University of Toronto, Toronto, ON, Canada

Paper No. IMECE2009-11273, pp. 17-23; 7 pages
  • ASME 2009 International Mechanical Engineering Congress and Exposition
  • Volume 2: Biomedical and Biotechnology Engineering
  • Lake Buena Vista, Florida, USA, November 13–19, 2009
  • Conference Sponsors: ASME
  • ISBN: 978-0-7918-4375-8 | eISBN: 978-0-7918-3863-1
  • Copyright © 2009 by ASME


Tissue engineering using bioscaffolds is a promising technique that may provide new treatments for various diseases and injuries. These bioscaffolds can be temporary or permanent materials that can be implanted in a patient for tissue repair.
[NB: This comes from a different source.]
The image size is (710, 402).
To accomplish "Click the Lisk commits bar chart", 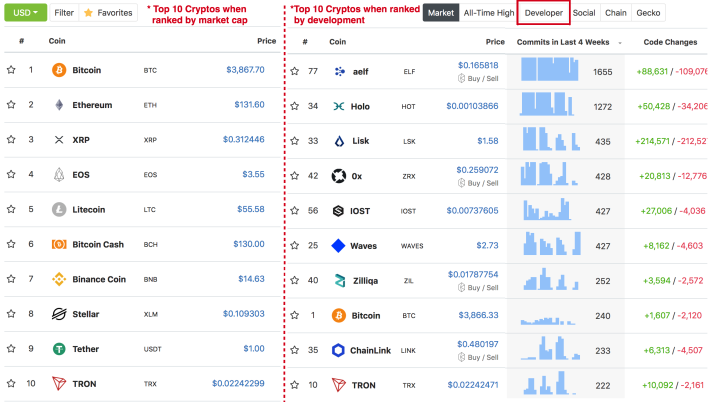I will click(x=551, y=139).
Poly(ε-caprolactone) (PCL) is a biocompatible and biodegradable polymer, and hence suitable for usage in tissue engineering applications. Depending on the targeted tissue to be repaired, scaffold properties need to be altered to match that of the tissue. In load bearing applications, such as bone repair, the mechanical properties need to be sufficiently high to prevent material failure. To strengthen the scaffold, various composites have been proposed in the literature, and one of these composites includes PCL with hydroxyapatite (HA). To be able to control the processing of these materials into scaffolds, the characterization of fundamental material properties need to be investigated. In this study, the physical, thermal, mechanical, and viscoelastic properties of PCL:HA at three different weight compositions of 80:20, 70:30, and 60:40 wt% were characterized and compared to neat PCL. PCL/HA composites were fabricated by blending using a twin-screw compounder, and disc-shaped samples were fabricated by compression molding at an elevated temperature. Analysis using a differential scanning calorimeter demonstrated that the glass transition and melting temperatures of the composites remained nearly unaffected by the HA content at −56 °C and 56 °C, respectively; however, depending on the cooling method used for processing, the degree of crystallinity can be controlled. Thermogravimetric analysis was also performed to study the thermal degradation profile. PCL-HA composite samples were tested in compression to determine the effects of HA content on the mechanical properties. Compared to neat PCL, incorporating HA at 40 wt% increased the modulus nearly twofold from 85 to 155 MPa. Lastly, to study the viscoelastic properties of the solid materias, frequency dependency and creep experiments were performed using a dynamic mechanical analyzer. The composites at high HA concentrations were more compliant to creep and other viscoelastic effects. The results found in this study are important in developing novel processing techniques or scaffolds and in controlling final scaffold properties such that any desired properties may be fabricated.